These are ‘piadine’ (plural, ‘piadina’ singular, let’s get things straight). And they are delicious.
It’s a food typical of this region ‘Romagna’, the eastern side of Emilia Romagna, it is a flat bread usually made with white flour, lard or olive oil, salt and water. The dough was traditionally cooked on a terracotta dish, although nowadays flat pans or electric griddles are commonly used. And it’s delicious. It’s sold in kiosk all over the region and it’s proper street food, cheap and freshly made. It’s eating during meals instead of bread, or with cold cuts of meat, or cheese… I like the double ones, closed in half like a ‘calzone’, filled with ‘herbs’, or tomato and mozzarella.

Piadine are cheap, 0.75 Euro for a plain one, £2.50 for a filled one. And need to be eaten fresh, the next day they are already hard.

Mum and I de-toured off the motorway to get some at an old favourite place, queueing with the locals like we used to do when we live here.

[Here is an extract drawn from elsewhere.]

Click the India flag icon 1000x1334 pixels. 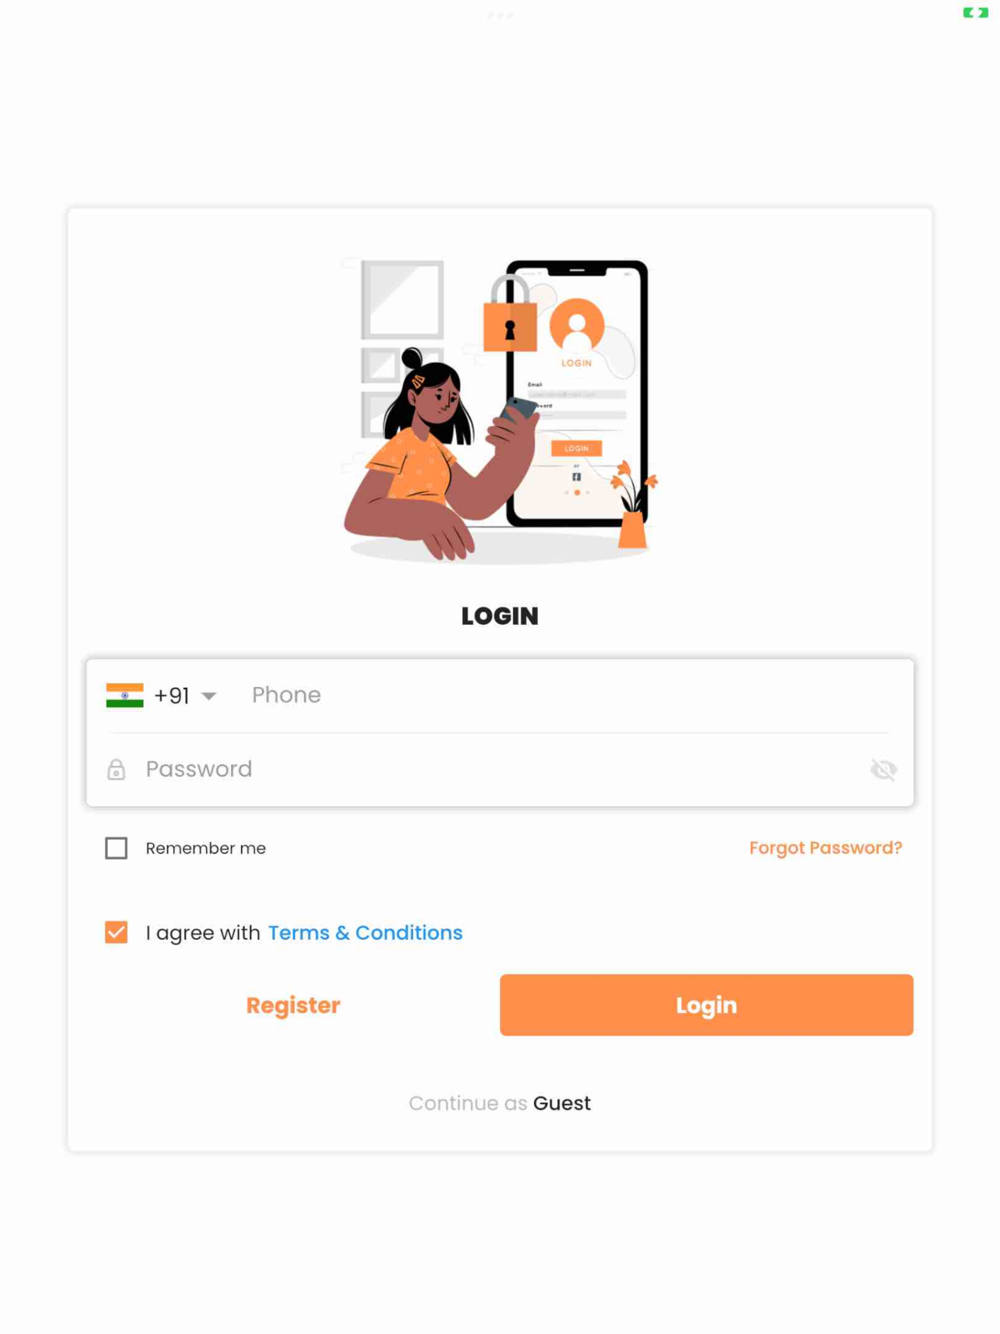[125, 695]
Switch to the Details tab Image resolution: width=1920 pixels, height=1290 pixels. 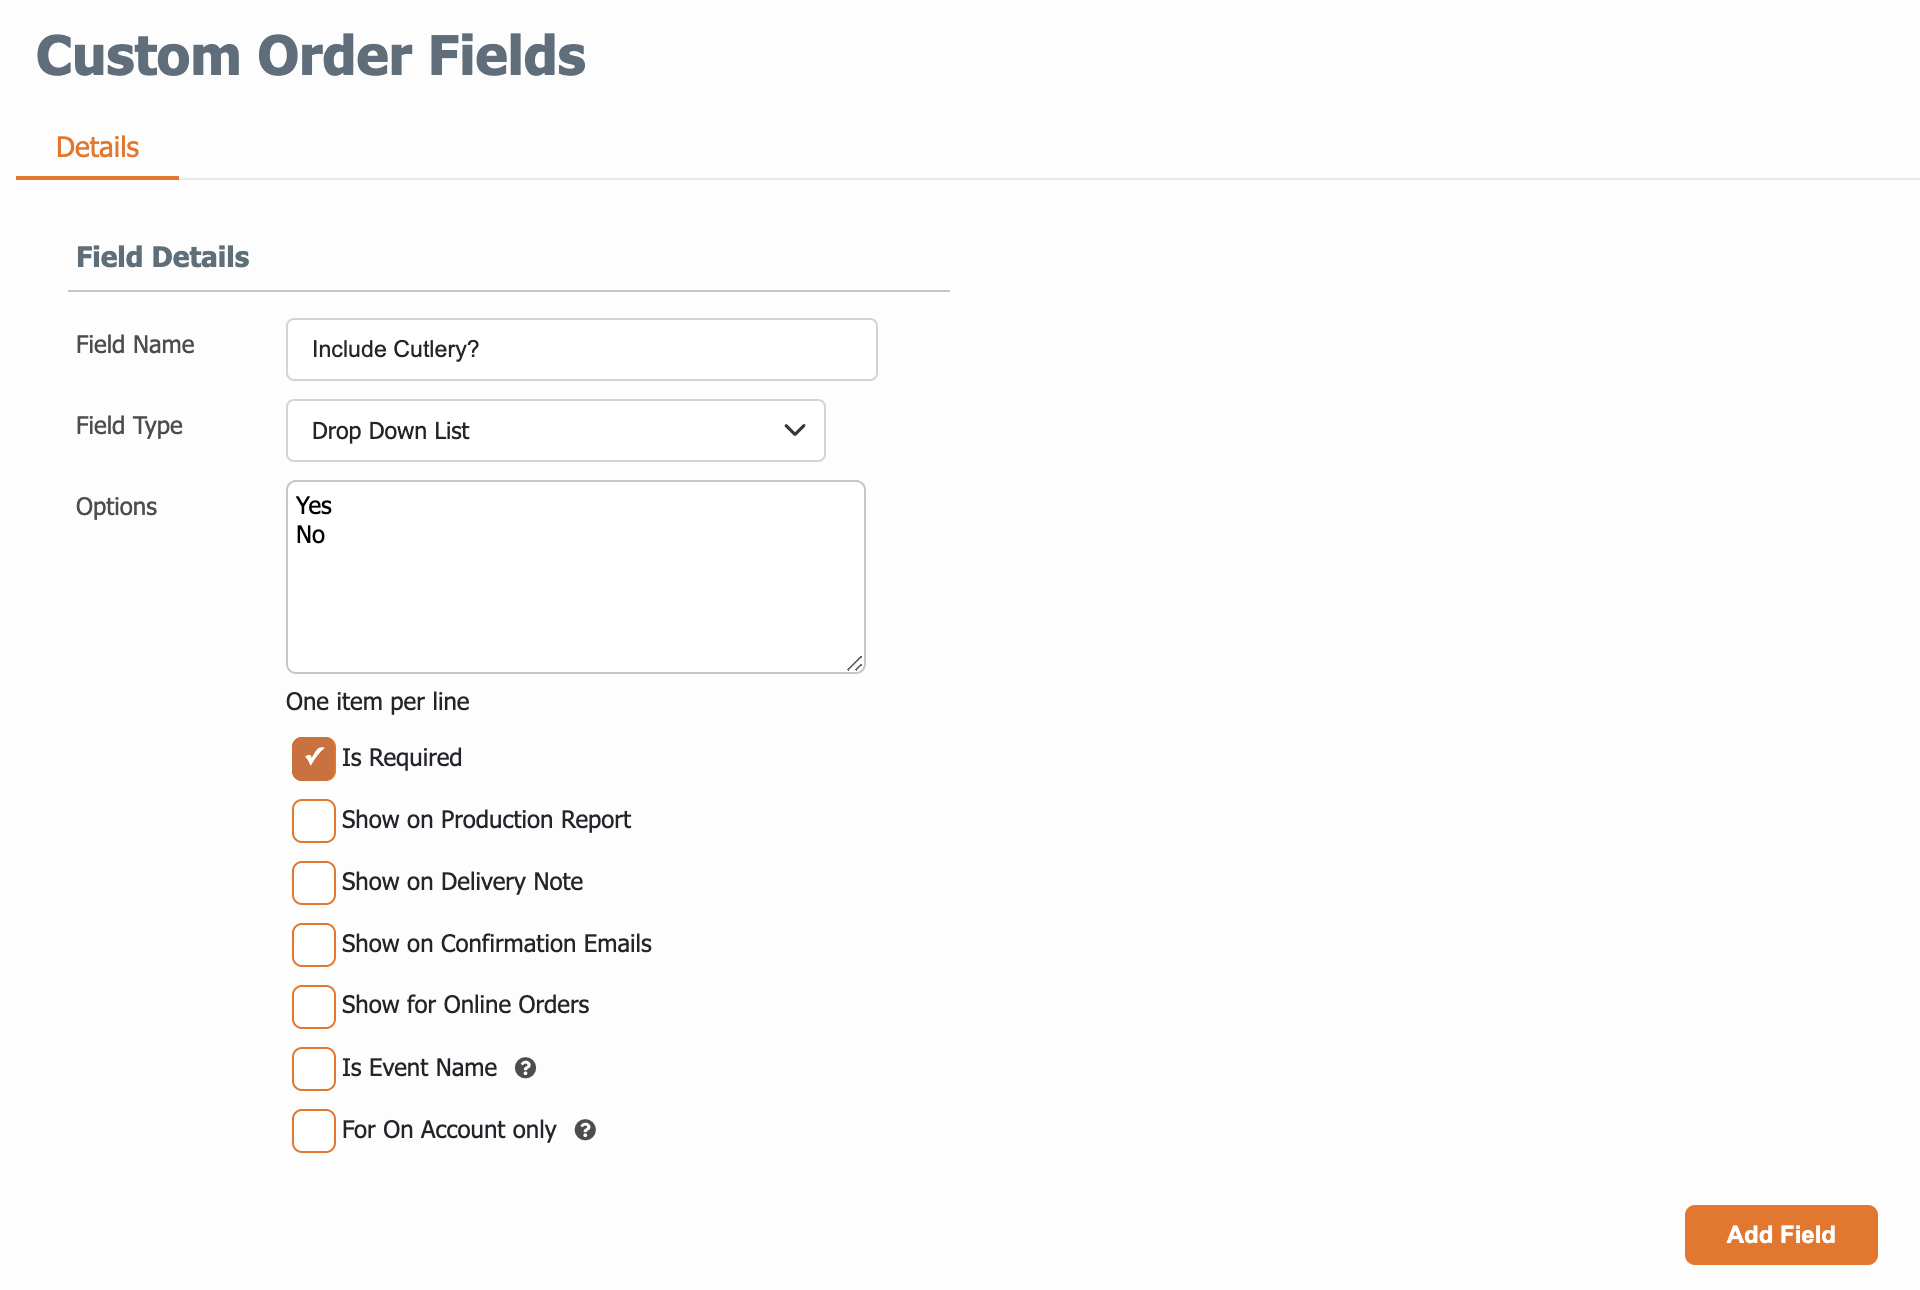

Every time I eat one is a real Proustian Madeleines moment… those ephemeral moments that last only the length of a breath and then they’re gone, that leave you with the memory of a memory, the feeling of the past. This food, this taste, this city is part of me. It is my past, it is who I was and who I left behind and have become.
At the end of the road there was a green grocer who used to gift me juicy San Marzano tomatoes every time mum shopped there. Behind the kiosk is the police Academy where dad used to work and behind that the first home I remember. I can close my eyes and see all places I used to go, the schools I attended, the friends’ homes, the running track, the shops, the parks, the churches, the streets… all connected by million of steps taken, and cycle rides and moped rides and later by car journeys… like a tight spider web that nevertheless couldn’t hold me here.
Do I miss it? No. I don’t regret leaving.
Am I glad it still exists?. Yes, I am.